The Pros and Cons of Literary Fiction
Literary fiction has more of an attention to character than plot itself. It uses plot as a vehicle rather than the primary fixture. Plot throws the room together. Speaking personally, reading something with a pseudo-medal embellishment on the cover does bode well and it give a jolt to my self-esteem. That’s why I still read Newberry Medal winners (kidding, maybe).
That being said, the bulk of the non-genre is accused taking itself too seriously. Too often, writers of the genre seem to think the only way to be serious or compelling is to be depressing
In the words of Francine Prose, lit fic and the people who prefer it are associated with, “pettiness, self-seriousness, social-class blinkers, an unsober love of language and erratic insightfulness.” While cliches and tropes are commonly attributed to genre literature, lit fic has its own cliches and tropes; the cynical female protagonist, the cynical male protagonist, bad parents, and smoking. In the future, should an alien race discover the non-genre as the only record of human creativity, they would be led to believe the only way to be an intellectual in this civilization was to be cynical. As for the profuse bad parenting, I am guilty of using this trope, but you write what you know. The biggest critique of non-genre, that is pretentious and inauthentic. Authenticity seems to be one of the top concerns in the western world that correlates to its fixation on identity, gender and race equality, and social activism.
The Pros and Cons of Genre Fiction
Genre keeps the publishing industry alive.You also have escapism. Sweet escapism. Readers either read to learn or for a form of escape (I tend to go both ways). Let it be noted that the novel itself was considered a genre, and was rebuked for causing one to be desensitized to natural experiences, was considered lowly, and readers were advised to read non-fiction instead. Genre novels also have an importance that extends past the literary world and into popular culture, since these are often the types of books that get movie deals before they are even on the bookshelves. This may be controversial, but I think it can be argued that genre books are better-suited for movies and TV shows, but I’ll elaborate more on that later.
The cons for genre fiction are well-known. Bad writing, for one, by incorporating bad cliches and one-note characters.It’s also associated with low culture. For generations we have been taught to not judge a book by its cover, but many genre books have off-putting cover designs, or cover designs that are the only highlight of the books existence, working as a siren into wasted hours trying to get through a book, holding onto it like its a bad relationship you put too much time into to give up on now.
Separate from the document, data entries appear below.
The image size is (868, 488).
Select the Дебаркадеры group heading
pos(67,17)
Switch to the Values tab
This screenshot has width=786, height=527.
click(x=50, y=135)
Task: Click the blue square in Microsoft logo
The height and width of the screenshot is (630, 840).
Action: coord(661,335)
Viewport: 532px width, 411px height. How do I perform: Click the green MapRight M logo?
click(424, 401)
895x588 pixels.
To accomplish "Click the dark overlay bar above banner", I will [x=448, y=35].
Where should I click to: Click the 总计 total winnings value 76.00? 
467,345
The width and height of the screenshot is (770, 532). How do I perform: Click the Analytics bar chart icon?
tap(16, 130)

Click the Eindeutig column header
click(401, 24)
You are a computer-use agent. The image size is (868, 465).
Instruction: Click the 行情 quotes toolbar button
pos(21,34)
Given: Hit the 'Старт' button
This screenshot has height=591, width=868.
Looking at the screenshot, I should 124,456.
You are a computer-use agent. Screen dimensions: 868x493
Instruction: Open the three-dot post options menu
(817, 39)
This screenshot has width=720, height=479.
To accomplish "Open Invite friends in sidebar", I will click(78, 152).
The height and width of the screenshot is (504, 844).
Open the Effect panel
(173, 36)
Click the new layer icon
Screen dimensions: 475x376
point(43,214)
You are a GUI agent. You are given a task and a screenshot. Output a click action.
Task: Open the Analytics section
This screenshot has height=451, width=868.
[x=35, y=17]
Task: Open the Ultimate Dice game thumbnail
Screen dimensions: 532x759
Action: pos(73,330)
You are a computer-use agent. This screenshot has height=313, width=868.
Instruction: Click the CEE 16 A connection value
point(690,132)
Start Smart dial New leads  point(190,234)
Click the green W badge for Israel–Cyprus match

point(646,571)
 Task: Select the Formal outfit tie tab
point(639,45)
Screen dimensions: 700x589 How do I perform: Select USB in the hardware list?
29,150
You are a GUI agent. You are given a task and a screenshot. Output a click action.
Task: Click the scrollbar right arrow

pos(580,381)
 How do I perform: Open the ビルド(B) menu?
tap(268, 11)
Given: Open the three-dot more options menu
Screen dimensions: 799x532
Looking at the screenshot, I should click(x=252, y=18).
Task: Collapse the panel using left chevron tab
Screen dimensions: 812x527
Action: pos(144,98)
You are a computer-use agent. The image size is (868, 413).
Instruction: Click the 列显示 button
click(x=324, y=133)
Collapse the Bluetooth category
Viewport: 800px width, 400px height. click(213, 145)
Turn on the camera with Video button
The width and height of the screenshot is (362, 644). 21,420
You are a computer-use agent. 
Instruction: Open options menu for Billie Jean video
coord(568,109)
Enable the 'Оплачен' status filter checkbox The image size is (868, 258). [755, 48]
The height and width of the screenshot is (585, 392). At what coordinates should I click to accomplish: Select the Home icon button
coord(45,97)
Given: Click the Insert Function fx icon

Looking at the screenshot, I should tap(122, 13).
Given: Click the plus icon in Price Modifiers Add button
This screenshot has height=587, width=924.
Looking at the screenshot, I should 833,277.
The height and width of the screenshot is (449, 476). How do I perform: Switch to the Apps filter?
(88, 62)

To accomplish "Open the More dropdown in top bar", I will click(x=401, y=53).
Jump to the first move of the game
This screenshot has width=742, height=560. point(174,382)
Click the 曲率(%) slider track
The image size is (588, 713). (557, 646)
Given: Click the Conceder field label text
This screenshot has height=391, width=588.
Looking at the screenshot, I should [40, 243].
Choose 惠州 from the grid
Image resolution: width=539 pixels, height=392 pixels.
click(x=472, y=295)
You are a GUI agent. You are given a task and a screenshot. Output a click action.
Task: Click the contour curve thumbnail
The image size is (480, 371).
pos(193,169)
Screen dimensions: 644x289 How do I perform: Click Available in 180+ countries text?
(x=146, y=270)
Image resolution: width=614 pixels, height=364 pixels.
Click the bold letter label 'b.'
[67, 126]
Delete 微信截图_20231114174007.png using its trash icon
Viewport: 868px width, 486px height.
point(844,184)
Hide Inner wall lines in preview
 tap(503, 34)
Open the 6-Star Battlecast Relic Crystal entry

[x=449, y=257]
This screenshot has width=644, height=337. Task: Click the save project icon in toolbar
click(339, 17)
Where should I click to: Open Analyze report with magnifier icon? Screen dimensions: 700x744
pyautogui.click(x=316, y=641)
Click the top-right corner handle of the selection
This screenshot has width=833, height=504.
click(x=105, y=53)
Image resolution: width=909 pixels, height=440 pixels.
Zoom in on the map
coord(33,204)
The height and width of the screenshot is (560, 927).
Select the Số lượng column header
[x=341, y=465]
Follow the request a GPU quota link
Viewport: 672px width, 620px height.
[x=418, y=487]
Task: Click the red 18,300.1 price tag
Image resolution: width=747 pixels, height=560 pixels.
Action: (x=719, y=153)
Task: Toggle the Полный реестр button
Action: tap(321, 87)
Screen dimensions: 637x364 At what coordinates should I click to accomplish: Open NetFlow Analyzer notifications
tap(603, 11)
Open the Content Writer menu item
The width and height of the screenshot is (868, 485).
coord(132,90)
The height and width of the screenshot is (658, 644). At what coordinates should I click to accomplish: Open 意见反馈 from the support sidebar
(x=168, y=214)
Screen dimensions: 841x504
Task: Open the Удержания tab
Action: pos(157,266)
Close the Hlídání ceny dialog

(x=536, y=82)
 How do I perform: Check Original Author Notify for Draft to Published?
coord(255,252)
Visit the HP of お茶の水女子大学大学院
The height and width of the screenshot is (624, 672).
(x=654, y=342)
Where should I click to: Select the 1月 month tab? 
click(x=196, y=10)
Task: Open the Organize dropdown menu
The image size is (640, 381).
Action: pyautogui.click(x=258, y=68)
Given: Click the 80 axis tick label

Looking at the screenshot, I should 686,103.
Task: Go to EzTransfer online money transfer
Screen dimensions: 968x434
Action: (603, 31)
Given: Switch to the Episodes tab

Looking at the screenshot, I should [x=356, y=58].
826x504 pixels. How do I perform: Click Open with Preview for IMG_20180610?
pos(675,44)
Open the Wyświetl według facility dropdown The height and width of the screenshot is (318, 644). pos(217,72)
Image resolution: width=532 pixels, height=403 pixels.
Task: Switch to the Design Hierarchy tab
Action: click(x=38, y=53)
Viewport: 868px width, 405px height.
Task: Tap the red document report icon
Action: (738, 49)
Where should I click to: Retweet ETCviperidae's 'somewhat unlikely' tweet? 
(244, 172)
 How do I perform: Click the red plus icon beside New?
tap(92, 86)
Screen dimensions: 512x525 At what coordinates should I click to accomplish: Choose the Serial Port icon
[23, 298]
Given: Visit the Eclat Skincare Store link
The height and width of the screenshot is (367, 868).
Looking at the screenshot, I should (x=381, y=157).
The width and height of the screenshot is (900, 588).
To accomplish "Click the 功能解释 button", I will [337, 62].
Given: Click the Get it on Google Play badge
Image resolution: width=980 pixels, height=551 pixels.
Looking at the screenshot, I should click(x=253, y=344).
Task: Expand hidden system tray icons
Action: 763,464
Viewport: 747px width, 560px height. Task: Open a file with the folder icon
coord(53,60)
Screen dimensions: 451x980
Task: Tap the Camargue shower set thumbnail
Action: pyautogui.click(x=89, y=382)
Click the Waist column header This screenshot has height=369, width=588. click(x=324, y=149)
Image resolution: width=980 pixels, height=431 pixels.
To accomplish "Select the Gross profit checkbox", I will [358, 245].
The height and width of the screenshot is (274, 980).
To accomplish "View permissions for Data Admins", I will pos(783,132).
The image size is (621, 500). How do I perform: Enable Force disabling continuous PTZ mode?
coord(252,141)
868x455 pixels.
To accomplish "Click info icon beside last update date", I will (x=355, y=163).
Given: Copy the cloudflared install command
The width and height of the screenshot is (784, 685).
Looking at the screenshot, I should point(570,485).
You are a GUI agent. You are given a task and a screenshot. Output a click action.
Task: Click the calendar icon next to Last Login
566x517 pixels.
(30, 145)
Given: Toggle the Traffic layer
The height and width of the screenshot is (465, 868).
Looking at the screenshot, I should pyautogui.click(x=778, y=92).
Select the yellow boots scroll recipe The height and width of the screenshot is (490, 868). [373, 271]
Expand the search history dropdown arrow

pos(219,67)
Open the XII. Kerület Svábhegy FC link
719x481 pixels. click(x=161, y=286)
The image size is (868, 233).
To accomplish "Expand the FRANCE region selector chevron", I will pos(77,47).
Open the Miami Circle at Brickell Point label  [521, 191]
With all of that sad, there are pros and cons to literary fiction and genre, and there a good and bad works of literary fiction and genre fiction. Literary fiction is continuing to incorporating genre elements.2016 Pulitzer-Prize contender Kelly Link is a good example of this. George Saunders is another: “Escape from Spiderhead,” Civilwarland in Bad Decline, and “The Semplica Girl Diaries” being his quintissential works. Station Eleven by Emily St. John Mandel, is part of the ever-growing dystopian sub-genre, but has been commended by literary heavy weight Sigrid Nunez for its literary merit.
No matter what material one is reading, at least the person is reading. In 2014, The Atlantic reported that 23% of Americans read a book the previous year. Reading at all, even if it is The Atlantic or whatever you can get out of Google Books when you’re researching for fun, it is a stimulating and enriching activity, that has neurological effects on the mind.